→ YOUR ASSIGNMENT: Repeat exactly the lines below that lie between the line with "Viewport: 1568px width, 610px height." and the line with "You are a computer-use agent. 1551x784", counting both of those lines as part of the answer.

→ RECORDS TO USE:
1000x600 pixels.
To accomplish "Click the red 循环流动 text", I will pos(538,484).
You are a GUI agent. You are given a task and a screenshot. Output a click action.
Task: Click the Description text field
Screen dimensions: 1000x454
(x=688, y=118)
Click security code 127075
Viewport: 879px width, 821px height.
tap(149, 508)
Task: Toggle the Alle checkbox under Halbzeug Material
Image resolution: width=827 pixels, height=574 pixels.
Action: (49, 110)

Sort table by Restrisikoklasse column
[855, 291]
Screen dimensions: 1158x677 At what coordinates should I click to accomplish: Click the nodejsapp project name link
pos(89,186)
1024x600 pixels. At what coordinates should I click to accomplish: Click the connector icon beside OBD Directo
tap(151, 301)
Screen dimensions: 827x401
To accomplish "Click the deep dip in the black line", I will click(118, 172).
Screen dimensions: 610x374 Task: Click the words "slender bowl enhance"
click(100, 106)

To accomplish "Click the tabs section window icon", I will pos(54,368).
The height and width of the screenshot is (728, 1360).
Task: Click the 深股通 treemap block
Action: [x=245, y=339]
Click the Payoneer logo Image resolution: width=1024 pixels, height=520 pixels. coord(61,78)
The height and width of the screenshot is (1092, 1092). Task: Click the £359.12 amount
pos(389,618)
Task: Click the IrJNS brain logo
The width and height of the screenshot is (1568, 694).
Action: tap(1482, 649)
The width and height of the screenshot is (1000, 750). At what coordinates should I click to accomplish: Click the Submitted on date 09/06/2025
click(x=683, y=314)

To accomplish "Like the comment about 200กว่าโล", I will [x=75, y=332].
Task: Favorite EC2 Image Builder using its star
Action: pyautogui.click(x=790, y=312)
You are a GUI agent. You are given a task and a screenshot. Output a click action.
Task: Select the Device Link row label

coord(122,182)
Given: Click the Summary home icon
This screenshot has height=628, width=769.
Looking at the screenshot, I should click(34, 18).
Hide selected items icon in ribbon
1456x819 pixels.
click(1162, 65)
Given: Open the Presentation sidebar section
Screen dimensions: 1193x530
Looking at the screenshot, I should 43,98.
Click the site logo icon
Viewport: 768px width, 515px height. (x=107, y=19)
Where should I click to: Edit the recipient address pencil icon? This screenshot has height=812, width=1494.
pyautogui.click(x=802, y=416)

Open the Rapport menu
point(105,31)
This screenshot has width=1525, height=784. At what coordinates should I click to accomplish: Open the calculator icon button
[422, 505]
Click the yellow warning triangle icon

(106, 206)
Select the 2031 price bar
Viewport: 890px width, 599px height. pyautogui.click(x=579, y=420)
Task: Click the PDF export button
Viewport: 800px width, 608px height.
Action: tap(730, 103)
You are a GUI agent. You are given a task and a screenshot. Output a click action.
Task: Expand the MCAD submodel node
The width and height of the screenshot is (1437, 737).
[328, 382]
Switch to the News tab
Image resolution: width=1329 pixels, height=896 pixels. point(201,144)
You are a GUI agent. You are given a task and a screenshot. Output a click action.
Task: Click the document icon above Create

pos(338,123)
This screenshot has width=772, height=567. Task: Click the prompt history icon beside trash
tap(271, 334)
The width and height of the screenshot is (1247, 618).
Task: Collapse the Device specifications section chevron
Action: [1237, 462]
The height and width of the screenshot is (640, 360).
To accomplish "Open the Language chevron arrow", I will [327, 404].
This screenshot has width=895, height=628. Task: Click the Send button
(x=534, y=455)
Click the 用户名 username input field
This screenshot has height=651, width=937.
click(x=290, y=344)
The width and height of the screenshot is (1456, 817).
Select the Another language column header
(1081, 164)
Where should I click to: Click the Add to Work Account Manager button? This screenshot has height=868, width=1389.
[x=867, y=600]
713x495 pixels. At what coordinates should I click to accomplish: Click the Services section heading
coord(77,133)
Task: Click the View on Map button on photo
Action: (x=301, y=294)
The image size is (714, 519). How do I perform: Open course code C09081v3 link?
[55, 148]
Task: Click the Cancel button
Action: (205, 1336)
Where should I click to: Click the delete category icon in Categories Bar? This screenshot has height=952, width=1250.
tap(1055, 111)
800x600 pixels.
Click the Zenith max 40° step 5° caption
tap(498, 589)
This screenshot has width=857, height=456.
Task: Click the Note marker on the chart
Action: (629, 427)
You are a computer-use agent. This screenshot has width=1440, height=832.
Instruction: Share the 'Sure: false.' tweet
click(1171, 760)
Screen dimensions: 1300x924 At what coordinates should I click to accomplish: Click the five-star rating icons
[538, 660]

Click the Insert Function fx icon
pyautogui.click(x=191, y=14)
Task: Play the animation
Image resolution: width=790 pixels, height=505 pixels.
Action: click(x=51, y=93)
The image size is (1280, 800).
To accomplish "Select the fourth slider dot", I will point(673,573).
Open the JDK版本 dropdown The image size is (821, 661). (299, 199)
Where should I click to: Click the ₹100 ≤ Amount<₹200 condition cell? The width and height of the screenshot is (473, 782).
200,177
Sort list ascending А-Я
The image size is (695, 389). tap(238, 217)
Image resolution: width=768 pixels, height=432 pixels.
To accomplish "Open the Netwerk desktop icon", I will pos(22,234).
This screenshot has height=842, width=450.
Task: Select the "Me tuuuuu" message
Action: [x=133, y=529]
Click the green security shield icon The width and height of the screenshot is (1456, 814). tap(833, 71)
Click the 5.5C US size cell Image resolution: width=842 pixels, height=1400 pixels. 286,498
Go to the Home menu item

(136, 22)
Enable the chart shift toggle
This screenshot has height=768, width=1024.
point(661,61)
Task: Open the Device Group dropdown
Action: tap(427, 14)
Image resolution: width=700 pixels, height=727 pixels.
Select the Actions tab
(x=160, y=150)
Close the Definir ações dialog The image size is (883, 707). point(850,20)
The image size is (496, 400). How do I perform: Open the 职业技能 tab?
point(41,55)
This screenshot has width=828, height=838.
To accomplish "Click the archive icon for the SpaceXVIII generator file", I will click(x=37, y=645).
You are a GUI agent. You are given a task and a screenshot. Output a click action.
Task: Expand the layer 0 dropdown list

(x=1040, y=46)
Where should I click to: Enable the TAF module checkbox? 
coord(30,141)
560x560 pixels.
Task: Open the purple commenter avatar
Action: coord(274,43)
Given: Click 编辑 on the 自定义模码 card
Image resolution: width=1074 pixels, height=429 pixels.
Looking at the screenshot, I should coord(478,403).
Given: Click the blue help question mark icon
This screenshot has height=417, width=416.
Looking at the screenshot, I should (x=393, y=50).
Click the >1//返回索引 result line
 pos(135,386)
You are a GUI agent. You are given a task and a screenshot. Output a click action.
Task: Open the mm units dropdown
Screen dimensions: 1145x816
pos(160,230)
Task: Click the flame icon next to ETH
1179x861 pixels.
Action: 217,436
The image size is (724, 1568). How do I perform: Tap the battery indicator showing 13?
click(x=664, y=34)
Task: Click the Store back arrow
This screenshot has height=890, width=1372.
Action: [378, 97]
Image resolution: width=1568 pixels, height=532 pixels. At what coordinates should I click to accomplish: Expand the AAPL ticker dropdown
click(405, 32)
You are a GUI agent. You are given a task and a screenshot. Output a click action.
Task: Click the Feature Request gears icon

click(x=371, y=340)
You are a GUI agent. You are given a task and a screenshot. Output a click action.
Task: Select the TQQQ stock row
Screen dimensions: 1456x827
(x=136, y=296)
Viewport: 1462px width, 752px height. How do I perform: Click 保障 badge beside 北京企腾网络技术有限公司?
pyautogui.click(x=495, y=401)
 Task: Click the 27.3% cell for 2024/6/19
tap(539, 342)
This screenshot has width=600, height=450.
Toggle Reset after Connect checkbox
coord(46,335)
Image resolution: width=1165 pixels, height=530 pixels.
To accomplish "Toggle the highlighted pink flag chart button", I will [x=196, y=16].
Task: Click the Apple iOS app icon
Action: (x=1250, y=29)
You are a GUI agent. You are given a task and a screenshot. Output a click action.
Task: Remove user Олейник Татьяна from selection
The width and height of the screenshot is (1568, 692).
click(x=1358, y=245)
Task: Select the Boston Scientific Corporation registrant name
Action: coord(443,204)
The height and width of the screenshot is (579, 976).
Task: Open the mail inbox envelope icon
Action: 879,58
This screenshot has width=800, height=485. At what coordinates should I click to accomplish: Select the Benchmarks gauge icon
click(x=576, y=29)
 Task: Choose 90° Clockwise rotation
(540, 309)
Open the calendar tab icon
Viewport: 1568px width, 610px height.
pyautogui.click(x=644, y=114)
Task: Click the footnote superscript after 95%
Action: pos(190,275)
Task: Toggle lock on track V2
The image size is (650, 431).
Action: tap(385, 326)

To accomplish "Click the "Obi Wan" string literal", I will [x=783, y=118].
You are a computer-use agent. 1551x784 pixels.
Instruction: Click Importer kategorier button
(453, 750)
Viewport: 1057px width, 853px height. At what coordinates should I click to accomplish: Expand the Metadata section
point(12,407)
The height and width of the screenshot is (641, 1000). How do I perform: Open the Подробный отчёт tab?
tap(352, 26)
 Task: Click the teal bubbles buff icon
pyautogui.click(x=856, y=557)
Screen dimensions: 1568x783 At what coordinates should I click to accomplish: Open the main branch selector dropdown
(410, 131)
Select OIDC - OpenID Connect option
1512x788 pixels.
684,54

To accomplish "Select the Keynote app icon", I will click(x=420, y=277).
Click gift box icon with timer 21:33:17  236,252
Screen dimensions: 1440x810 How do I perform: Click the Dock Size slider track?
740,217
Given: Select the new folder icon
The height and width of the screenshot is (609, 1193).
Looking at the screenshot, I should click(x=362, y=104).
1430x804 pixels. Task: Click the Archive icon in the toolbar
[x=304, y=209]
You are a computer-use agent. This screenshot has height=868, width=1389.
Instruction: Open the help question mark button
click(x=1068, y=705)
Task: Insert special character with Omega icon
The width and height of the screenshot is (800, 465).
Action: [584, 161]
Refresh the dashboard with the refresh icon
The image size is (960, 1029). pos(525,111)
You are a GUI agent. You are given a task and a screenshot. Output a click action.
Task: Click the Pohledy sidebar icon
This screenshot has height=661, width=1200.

→ YOUR SOLUTION:
Viewport: 1568px width, 610px height.
pyautogui.click(x=644, y=114)
Task: Click the footnote superscript after 95%
Action: pos(190,275)
Task: Toggle lock on track V2
The image size is (650, 431).
Action: tap(385, 326)

To accomplish "Click the "Obi Wan" string literal", I will [x=783, y=118].
You are a computer-use agent. 1551x784 pixels.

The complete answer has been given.